▶ [Task description]: Omit every picture and write out the rest of the records exactly.
+-------+
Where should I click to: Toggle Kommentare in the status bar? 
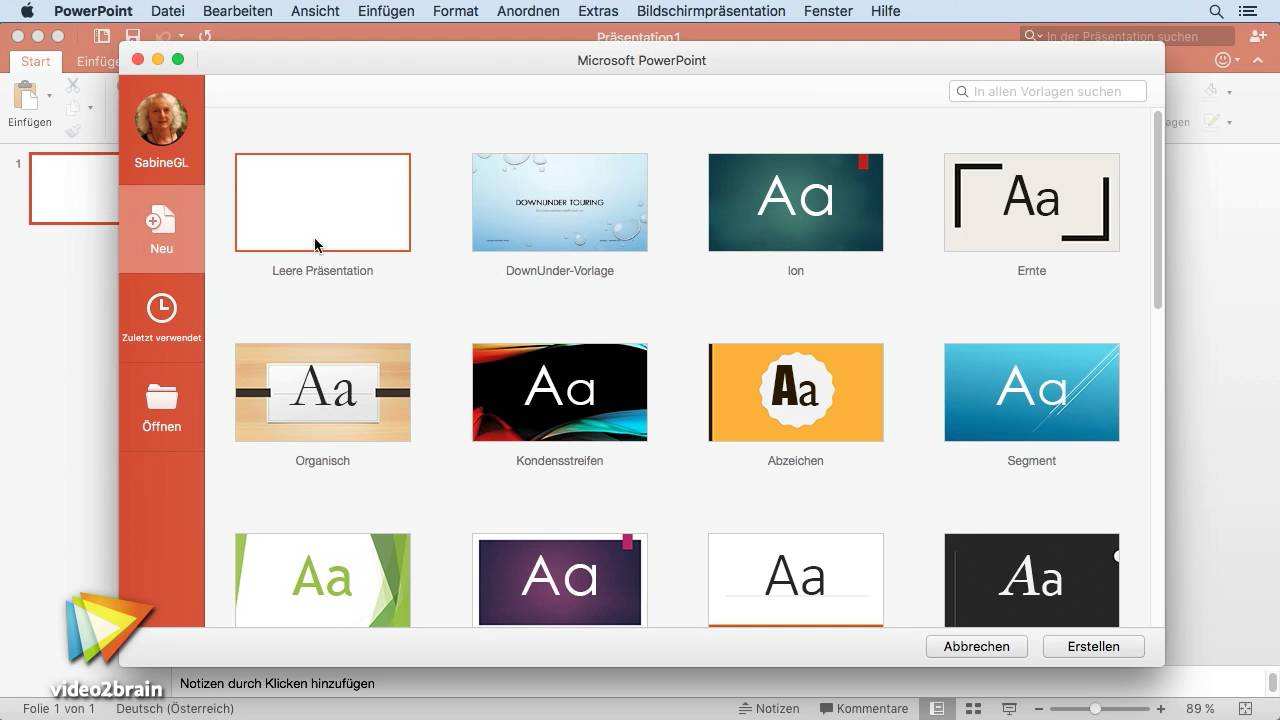[x=864, y=708]

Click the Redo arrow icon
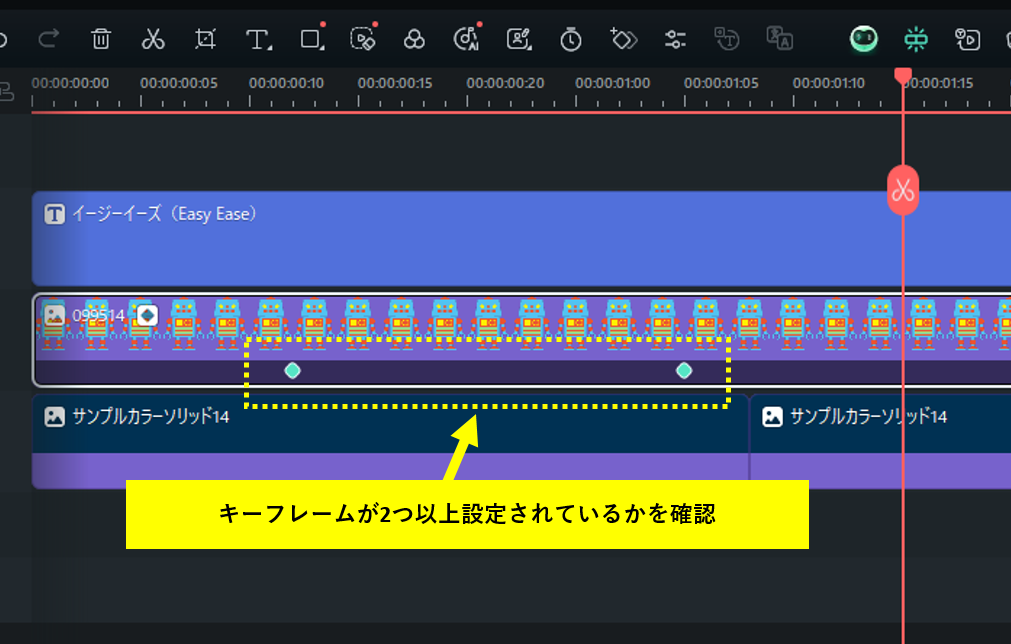[x=47, y=40]
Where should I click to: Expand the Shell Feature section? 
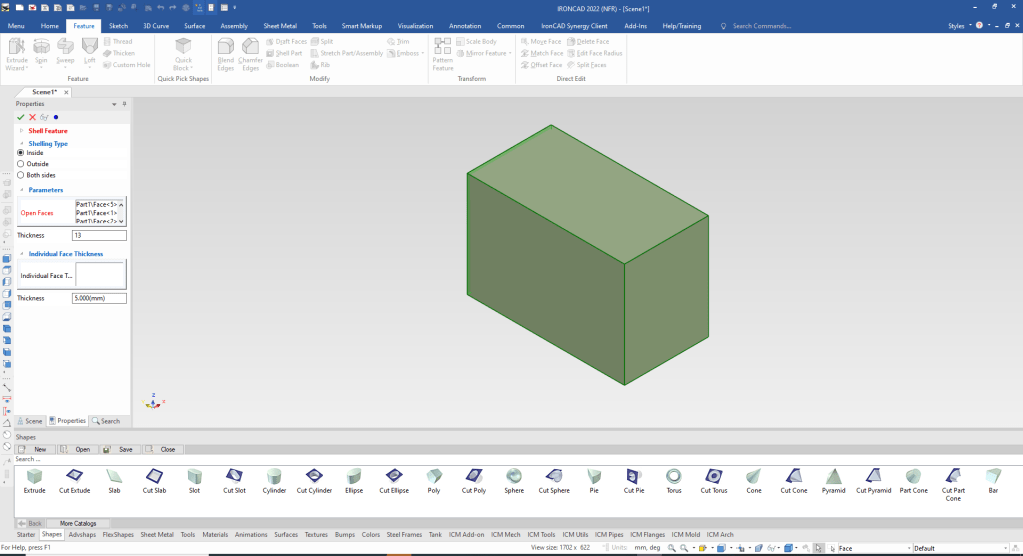pyautogui.click(x=22, y=131)
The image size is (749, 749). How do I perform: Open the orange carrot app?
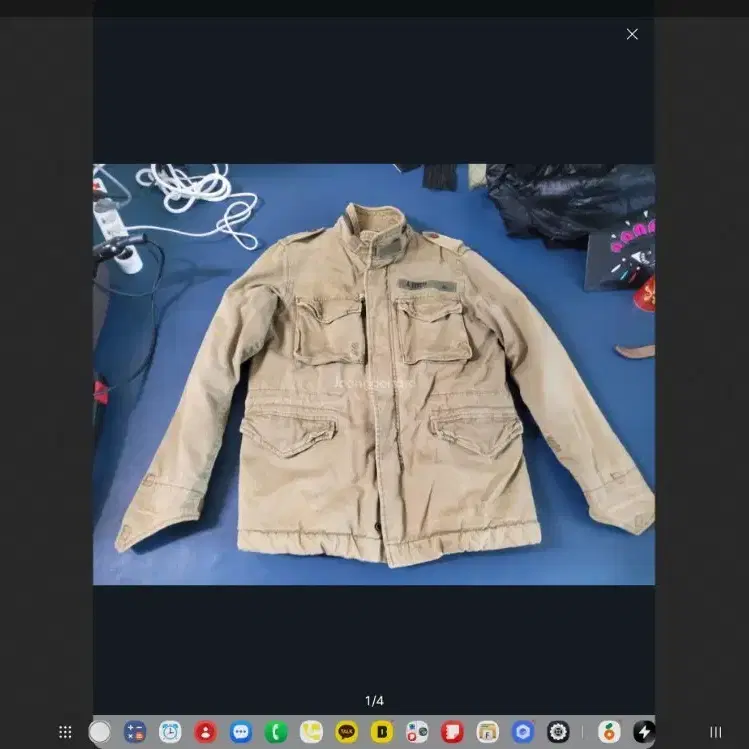click(x=609, y=732)
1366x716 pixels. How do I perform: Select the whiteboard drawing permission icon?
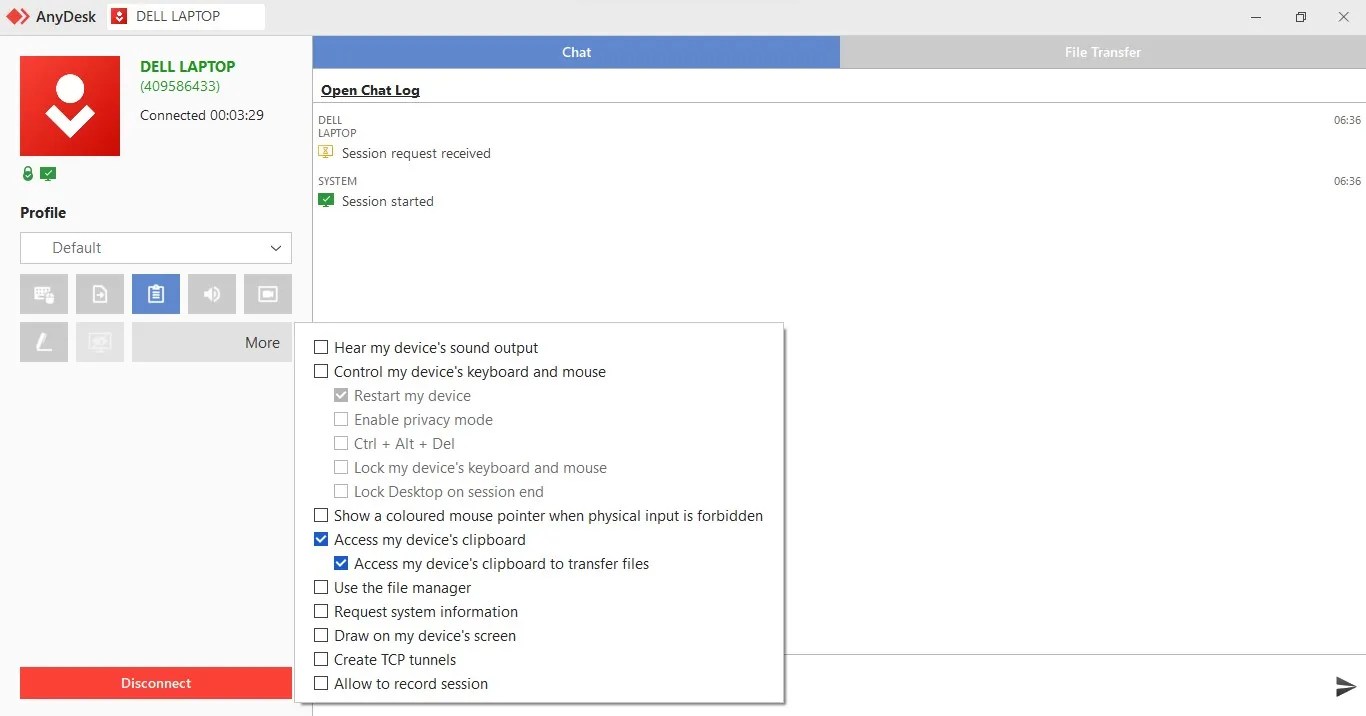44,342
+-------+
▶ [Expected output]:
Where should I click to: Toggle Kommentare in the status bar? 
[x=864, y=708]

Click the Redo arrow icon
[x=47, y=40]
Where should I click to: Expand the Shell Feature section? 
pyautogui.click(x=22, y=131)
The image size is (749, 749). How do I perform: Open the orange carrot app?
click(x=609, y=732)
1366x716 pixels. How do I perform: Select the whiteboard drawing permission icon?
44,342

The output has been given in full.